RAW DATA >>
------------
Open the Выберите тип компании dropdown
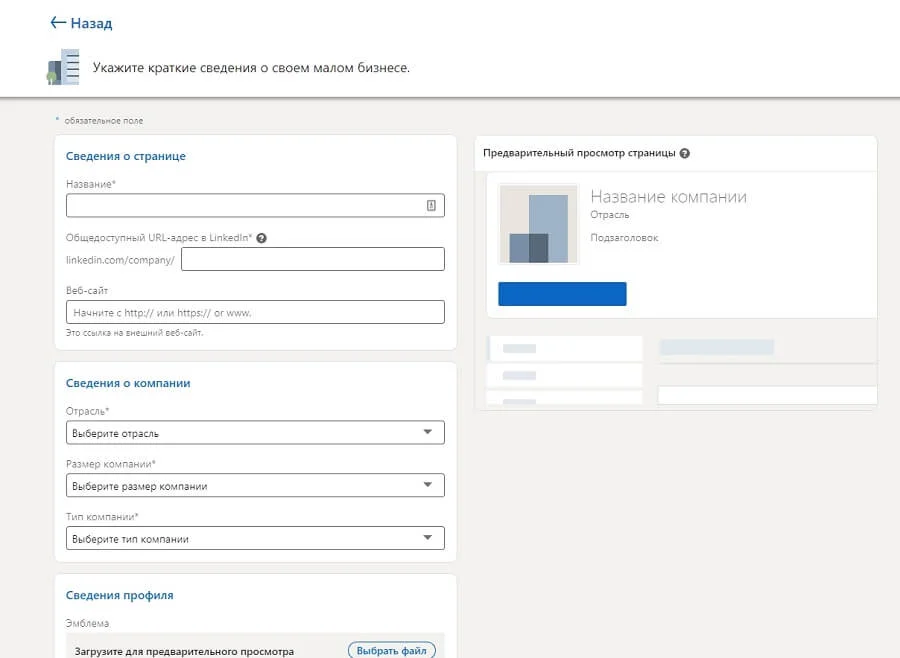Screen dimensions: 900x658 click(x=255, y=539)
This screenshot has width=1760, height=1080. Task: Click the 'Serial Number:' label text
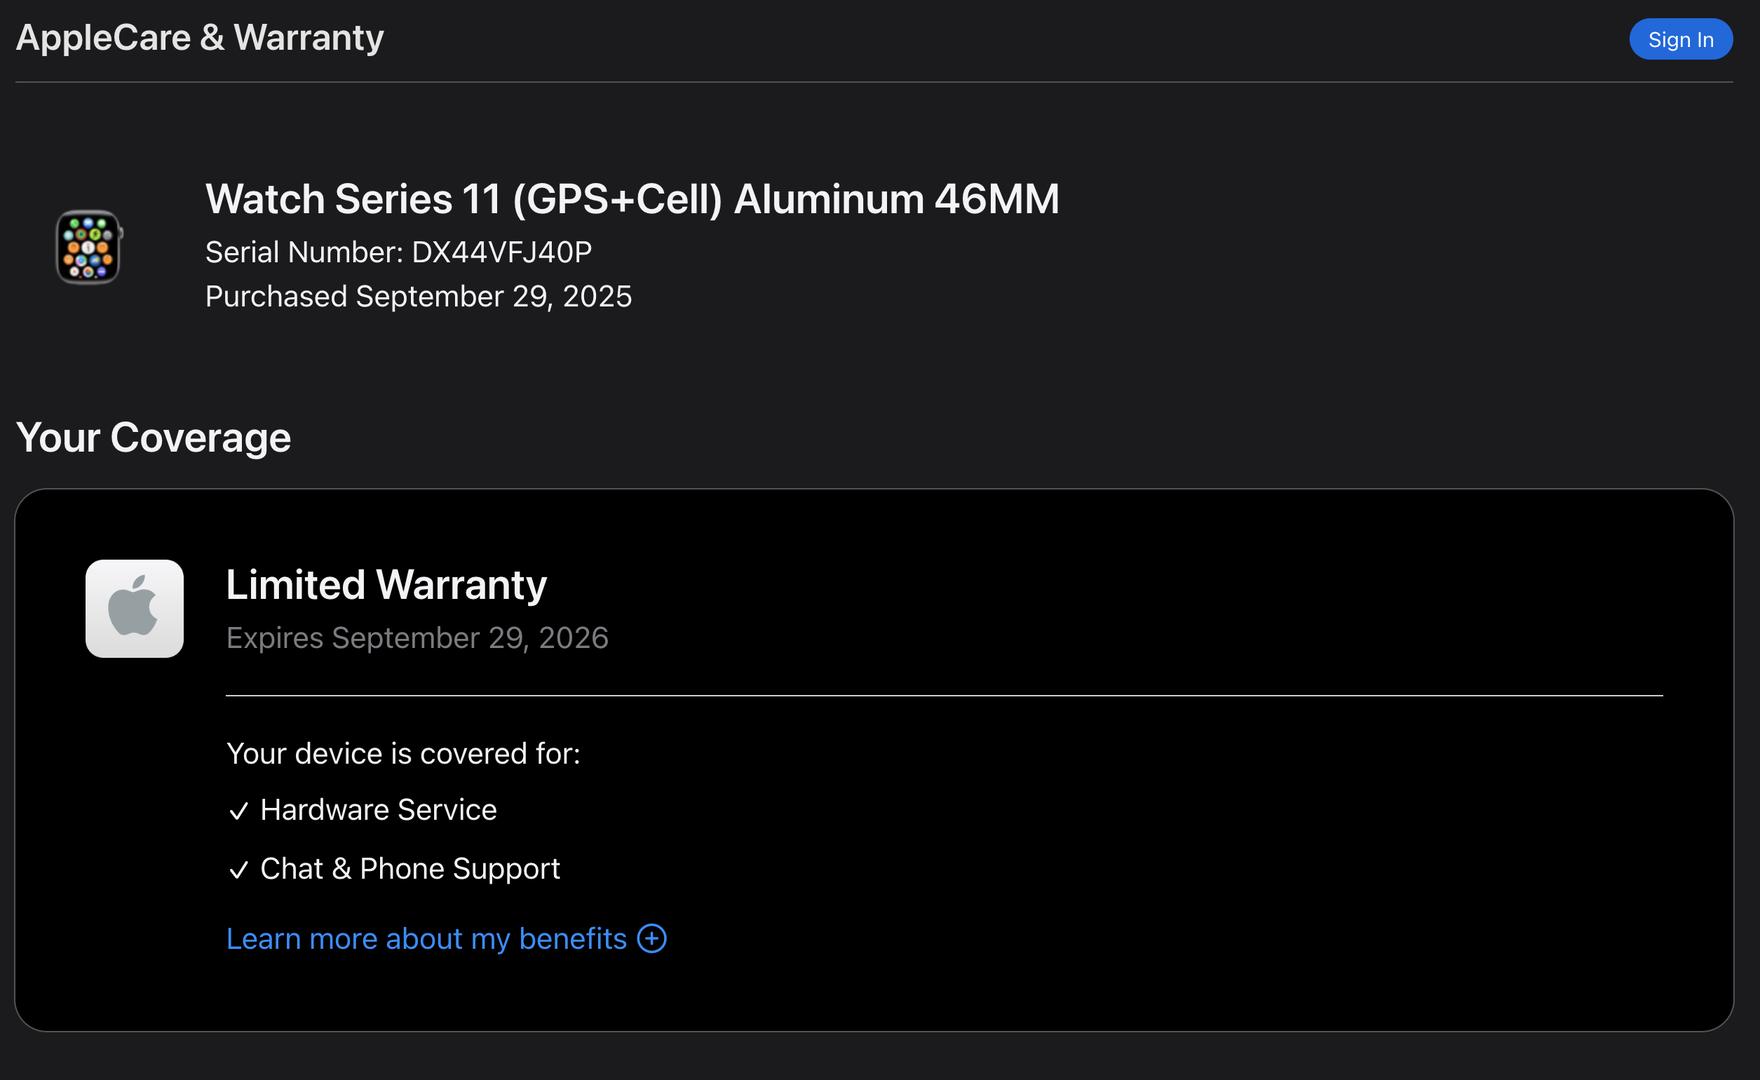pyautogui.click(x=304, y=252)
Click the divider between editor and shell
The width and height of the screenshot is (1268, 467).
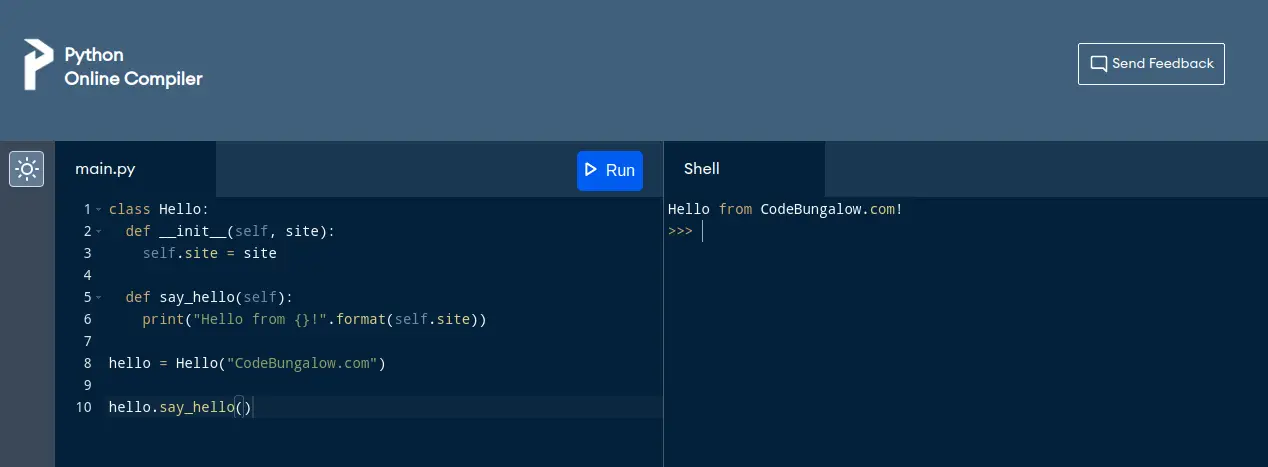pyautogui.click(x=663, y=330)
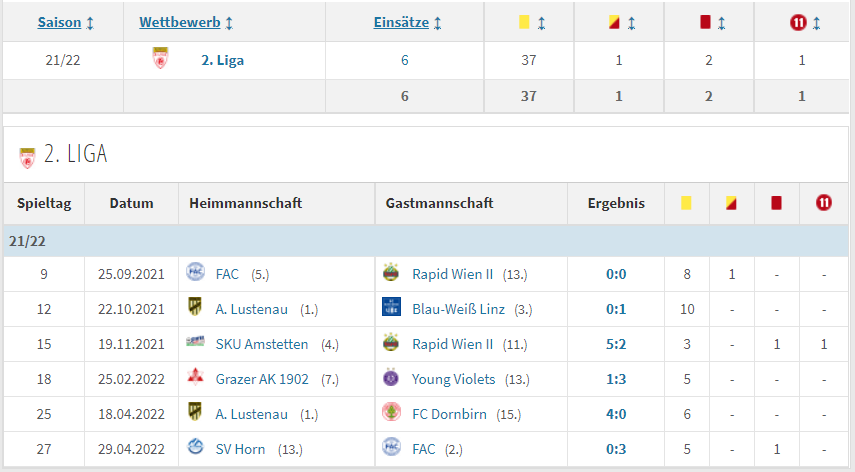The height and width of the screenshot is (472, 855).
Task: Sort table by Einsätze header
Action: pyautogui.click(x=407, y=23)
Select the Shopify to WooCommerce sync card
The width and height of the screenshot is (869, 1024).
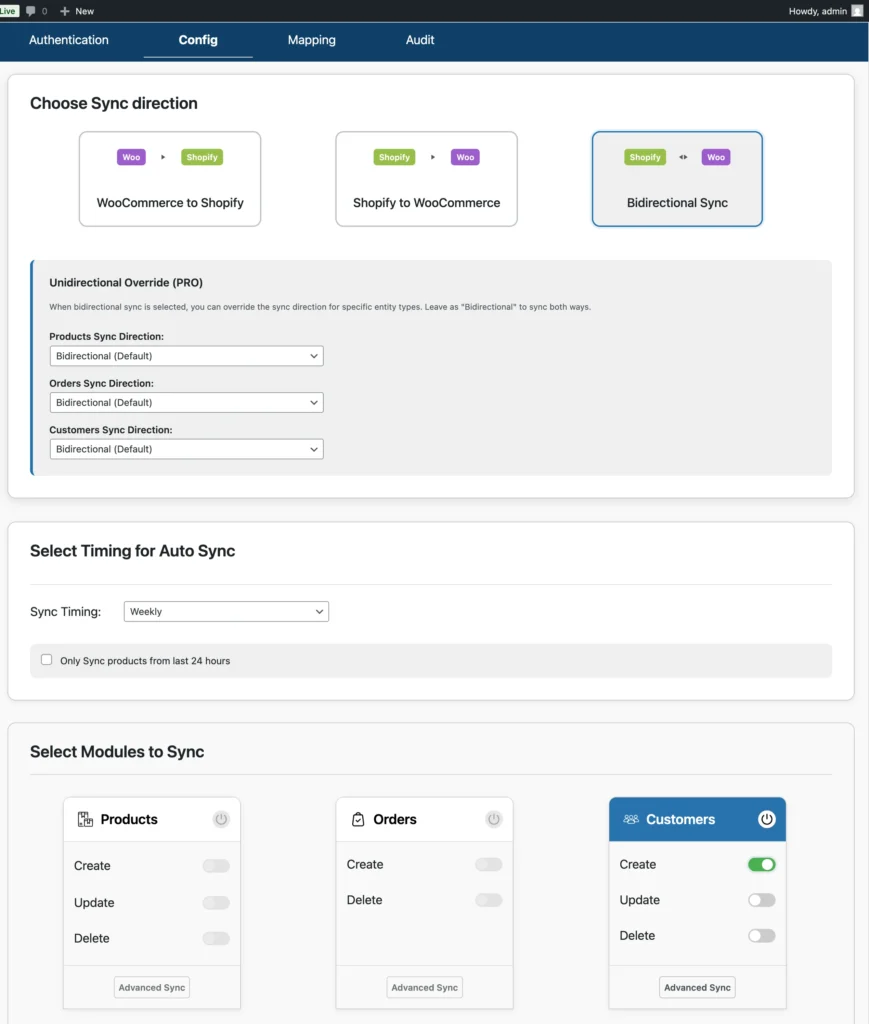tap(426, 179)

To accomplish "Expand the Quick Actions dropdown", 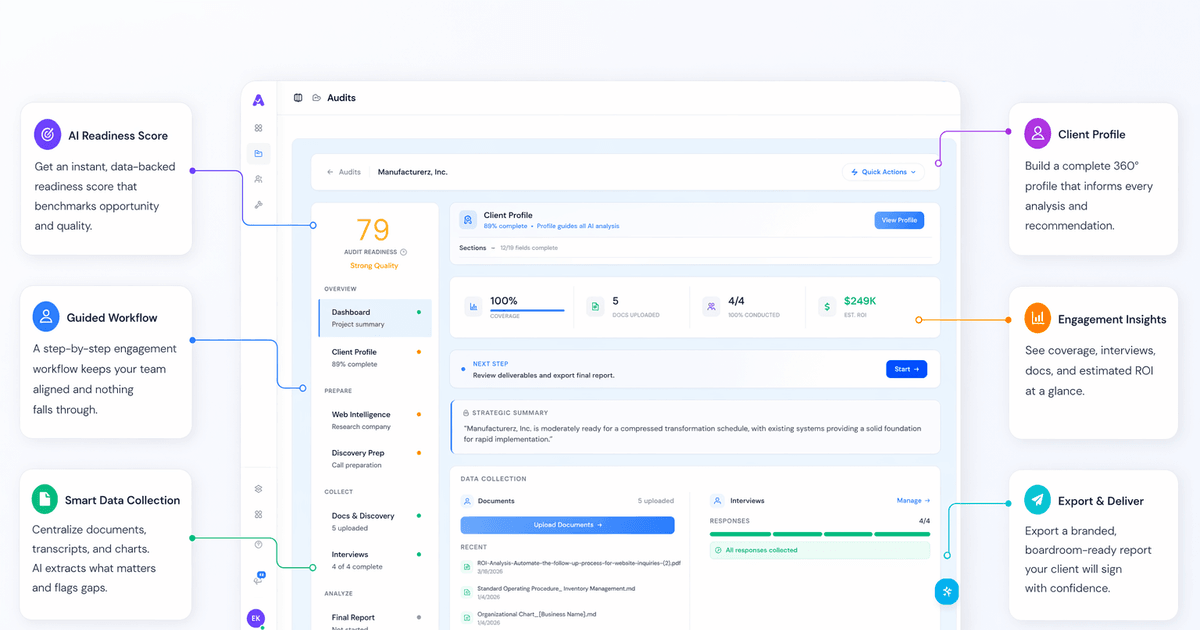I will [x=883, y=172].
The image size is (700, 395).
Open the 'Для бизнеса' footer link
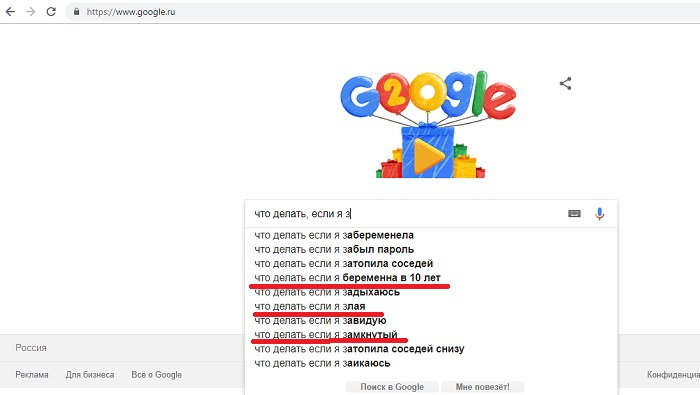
------------
TRY IT >> Could you write out exactly the lines running from the one with "The image size is (700, 395)." through the last line of the data above, both ends kept, and omit any picture?

ANSWER FOR THIS EXERCISE >>
The image size is (700, 395).
Open the 'Для бизнеса' footer link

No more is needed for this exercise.